▸ ESERCIZI:
(a) Per ciascuna affermazione stabilisci se concorda con il brano sulle mostre di Oggiano. Rispondi sì o no e cita testualmente le parole del brano che lo dimostrano. (i) La prima mostra si tenne nel Bronx nel 1929. (ii) L'invito del 1935 arrivò dalla segreteria particolare di Mussolini. (iii) La mostra romana si svolse a Palazzo Venezia.
(b) Riprendi il brano sulle mostre di Oggiano e proseguilo a partire dalla sua ultima frase.

▸ BRANO DA LEGGERE:
————

LE MOSTRE. LA BRILLANTE ESPERIENZA ROMANA
Il crescente successo, oltre ai numerosi riconoscimenti, portò con sè una serie di mostre che contribuirono a consolidarne la notorietà non solo negli Stati Uniti ma anche all’estero: infatti dopo la prima mostra tenuta nel Bronx nel 1929, ne seguirono altre tra il 1931 e il 1932 a Vienna, Berlino, Milano, Londra e Zagabria, accompagnate dall’assegnazione di prestigiose medaglie di merito. L’invito ricevuto dalla segreteria particolare di Mussolini nel 1935, portò Oggiano in Italia per una sessione fotografica con il Duce da cui ricavò un’insolita serie di ritratti del dittatore italiano spogli del rigore dell’ufficialità, dall’impronta quasi intimistica, presto finiti sulla stampa internazionale.
Le immagini del dittatore, insieme a numerosi altri ritratti del fotografo, vennero presentate nel corso di una mostra di grande successo tenutasi a Roma nello splendido Palazzo Colonna; un evento che gli valse l’attenzione di altri membri del governo fascista così come di altre figure del mondo della politica e della cultura del tempo, pronti ad affidarsi al suo obiettivo: fu il caso, tra gli altri, del conte Galeazzo Ciano, genero di Mussolini nonché Ministro degli Affari Esteri del Regno d’Italia; del segretario del partito fascista Achille Starace; del principe Piero Colonna, Governatore di Roma, e della sua consorte; del principe e senatore Ludovico Spada Potenziani; del poeta e scrittore Filippo Tommaso Marinetti, fondatore del movimento futurista. Un’esperienza esaltante che si concluse con la visita ai familiari di Oria, in Puglia, dove fu accolto con grandi onori.

————

▸ DATI:
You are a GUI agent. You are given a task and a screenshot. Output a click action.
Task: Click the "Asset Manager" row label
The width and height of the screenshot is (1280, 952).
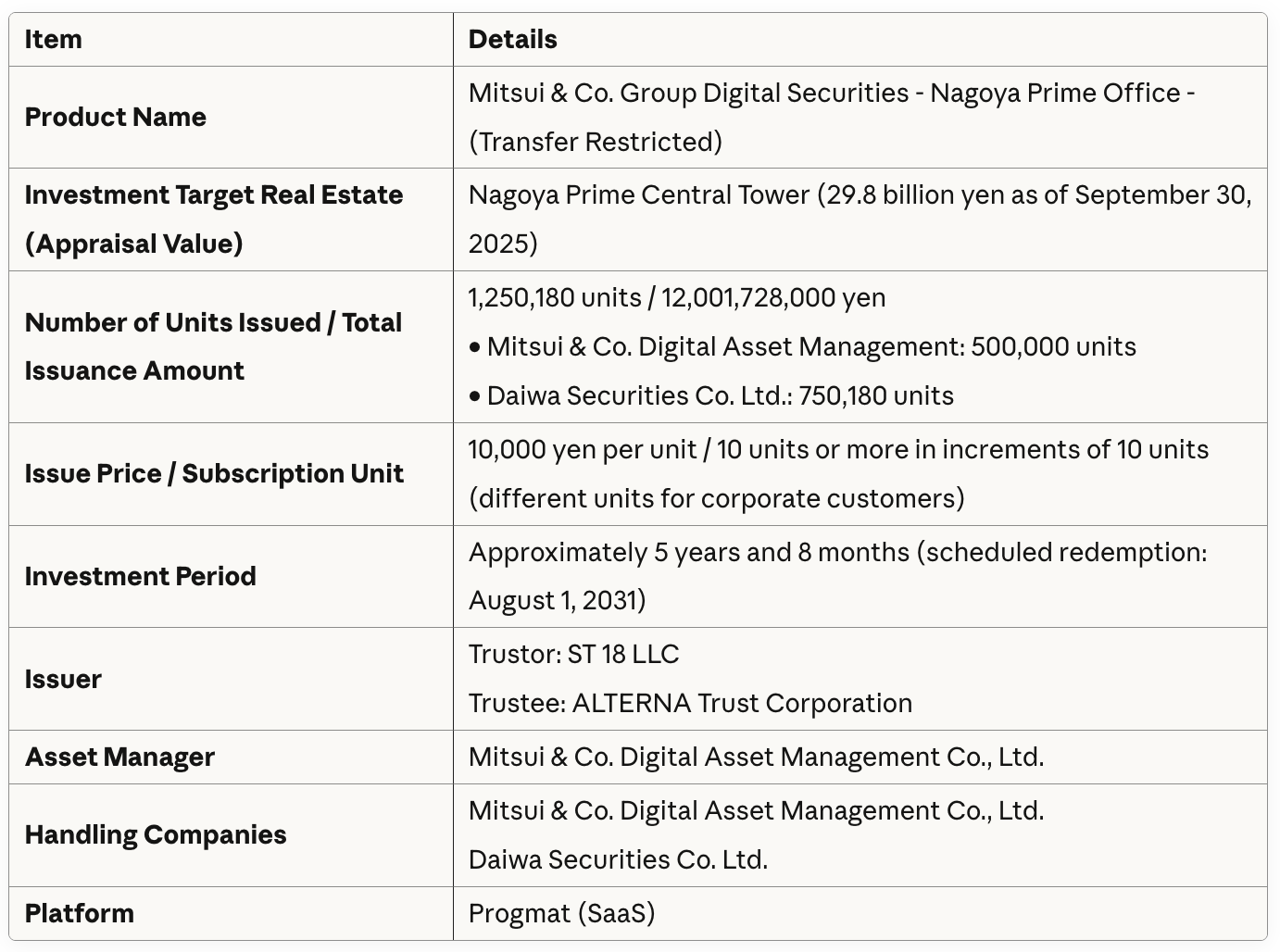[120, 758]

————

▸ SOLUZIONI:
(a)
(i) Sì: "dopo la prima mostra tenuta nel Bronx nel 1929".
(ii) Sì: "L’invito ricevuto dalla segreteria particolare di Mussolini nel 1935".
(iii) No: "a Roma nello splendido Palazzo Colonna".

(b)
Nell’ottobre di quell’anno, sulla nave “Conte di Savoia”, Oggiano rientrò a New York insieme alla moglie e ai quattro figli che lo avevano seguito in Italia, ma pochi anni dopo sarebbe tornato a Roma per una nuova mostra di suoi ritratti che si tenne il 13 settembre 1938 nella Sala Argento del Grand Hotel in Piazza delle Terme, occasione nella quale scattò ritratti ad altri personaggi di spicco come l’ambasciatore statunitense a Roma, William Phillips. Legato com’era alla cultura delle sue radici, Oggiano colse l’occasione di quel viaggio nella Capitale per far frequentare ai figli dei corsi di lingua italiana e infine tornò in visita dai suoi amati parenti a Oria, nel cui Castello tenne per i concittadini una mostra di ritratti introdotta da una entusiastica relazione del Prof. Pasquale Marsella, storico e presbitero della sua città che, in un’intervista a Vincenzo Capparelli, direttore del giornale italo-americano Il Nuovo Vessillo, Oggiano definisce ”il mio primo caro maestro in Italia”. A settembre, lasciato il resto della famiglia dai parenti in Puglia, rientrò a New York con la speranza di tornare presto in Italia. Nuove mostre lo aspettavano in Inghilterra, Giappone e Germania, mentre a New York era prevista la sua partecipazione, tra i rappresentanti dell’Italia, alla World’s Fair del 1939.
Nel 1940, mentre si trovava a New York, tenne una grande mostra di ritratti femminili all’Hotel Barbizon Plaza rimasta memorabile: i 344 ritratti in esposizione furono un omaggio che il fotografo, con afflato femminista ante-litteram, volle rendere alla “infinità di donne intellettuali, colte e geniali scrittrici di novelle e di poesie, attrici mirabili, stelle dell’arte e del giornalismo” dichiarando di avere “un culto profondo di devozione per la donna in generale e in particolare per quelle donne elette le quali col profumo del loro intelletto e del loro cuore, molto hanno contribuito al movimento sociale, culturale ed artistico e, quindi, al progresso e alla civiltà” degli Stati Uniti. Dello stesso anno è anche la mostra di ritratti di danzatori alla Kamin Dance Gallery e quella di ritratti dei critici teatrali di New York all’Algonquin Hotel.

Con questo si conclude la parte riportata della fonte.